« Greedflation » (qu’on pourrait traduire par « cupide-flation » en français) a été élu mot de l’année en Flandre et aux Pays-Bas. Et pourtant certains voudraient nous faire croire, malgré les nombreuses preuves – que la gloutonnerie des entreprises comme facteur d’inflation est une illusion.
Définition
La « Greedflation » désigne l’inflation alimentée par la cupidité. Ces dernières années, ce ne sera une surprise pour personne, nous avons assisté à une forte augmentation des prix des biens et des services. Le taux d’inflation a culminé à plus de 10% en 2022. L’on pensait que la hausse des prix de l’énergie (y compris celle liée à la guerre en Ukraine) et l’augmentation de la demande de biens et de services dû à la pandémie de la Covid-19 étaient les principaux facteurs expliquant l’inflation. Mais il semble que les grandes entreprises aient profité de cette période pour augmenter davantage leurs prix à la consommation dans le seul but d’accroître leurs bénéfices. Résultat : les entreprises avides d’argent ont alimenté l’inflation. D’où l’expression « greedflation ».
Modération salariale
Selon le Corporate Europe Observatory (CEO), les organisations patronales européennes font tout ce qu’elles peuvent pour ignorer, voire nier ce phénomène. « L’organisation patronale BusinessEurope insiste, malgré les preuves, sur le fait que la modération salariale constitue la clé de la lutte contre l’inflation. Ceci afin de faire payer la crise par les travailleurs, et non par les entreprises qui augmentent leurs profits », a déclaré l’organisme de surveillance européen.
« Toutes les grandes institutions officielles s’accordent aujourd’hui à dire que les profits exorbitants sont les principaux responsables de l’inflation de ces dernières années. BusinessEurope ne l’a pas seulement ignoré, mais dans ses publications, l’organisation a constamment fait référence à une ‘spirale prix-salaires’* totalement imaginaire. Une position appuyée par quelques enquêtes menées auprès de ses membres ».
Fiction
Une telle spirale des prix et des salaires s’est révélée être une pure fiction, malgré les nombreux messages catastrophistes annonçant une augmentation des coûts salariaux qui pousserait l’inflation à la hausse dans notre pays également. La Fédération des Entreprises Belges en a profité pour remettre en question le système d’indexation automatique des salaires.
« L’indexation automatique dans notre pays n’a pas conduit à une spirale prix-salaires» , affirme néanmoins la FGTB dans son récent baromètre socio-économique. « L’inflation n’augmente pas davantage dans notre pays que dans les pays voisins où l’indexation automatique des salaires n’existe pas. »

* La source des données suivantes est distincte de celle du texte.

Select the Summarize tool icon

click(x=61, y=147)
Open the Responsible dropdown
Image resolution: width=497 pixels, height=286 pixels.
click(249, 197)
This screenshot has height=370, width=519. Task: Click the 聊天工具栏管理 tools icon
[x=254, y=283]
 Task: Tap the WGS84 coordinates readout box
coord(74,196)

« Nous constatons que les entreprises augmentent leurs prix de vente non seulement pour compenser l’augmentation des coûts de production, mais aussi pour accroître leurs marges bénéficiaires. L’augmentation des bénéfices entraîne donc une plus forte inflation, hausse des prix ».

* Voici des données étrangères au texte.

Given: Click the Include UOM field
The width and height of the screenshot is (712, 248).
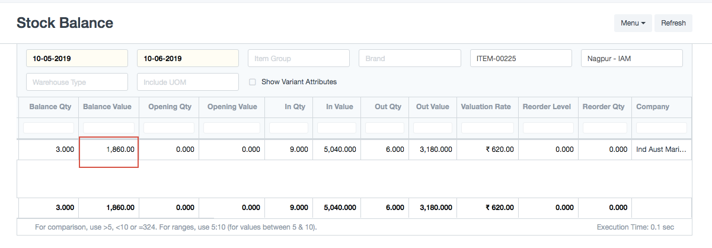Looking at the screenshot, I should tap(188, 82).
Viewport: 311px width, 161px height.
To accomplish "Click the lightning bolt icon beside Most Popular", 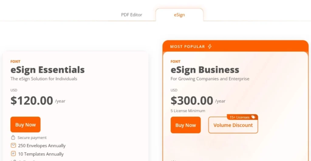I will 210,46.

Le syndicat rappelle les effets positifs du système belge d’indexation automatique des salaires et des allocations. « L’indexation a mieux protégé le pouvoir d’achat que dans d’autres pays. Cela a également profité aux entreprises, avec le maintien du niveau de consommation. En 2022, la Belgique était le seul pays de l’UE où les salaires réels n’ont pas baissé. Sans l’indexation, notre pays serait probablement en récession et, en plus, il n’y a pas de spirale salaires-prix ».
Lobbying actif
BusinessEurope est un groupe de pression très actif au sein des institutions européennes connu pour ses tentatives de rendre les salaires responsables de la hausse de l’inflation. Selon le Corporate Europe Observatory toujours, BusinessEurope n’est cependant pas parvenu à « citer des sources de qualité. Au lieu de cela, l’organisation s’est tournée vers les opinions subjectives de ses propres membres, […] qui ont exprimé leur inquiétude quant aux tendances salariales actuelles et à la perspective d’une spirale prix-salaires en particulier ».
Le Corporate Europe Observatory n’est pas surpris par les tentatives des groupes de pression européens d’ignorer le phénomène de la « greedflation » même s’il n’y a rien de nouveau dans le fait que des profits élevés influencent l’inflation. L’organisme de surveillance européen souligne l’importance de démystifier publiquement les mythes persistants. « Non seulement ils veulent faire payer la crise par les travailleurs, mais leurs recettes de modération salariale ne sont pas un remède contre l’inflation ».
*Une spirale prix-salaires est un phénomène selon lequel la hausse des salaires entraîne une hausse des prix, qui à son tour entraîne une demande de hausse des salaires, etc.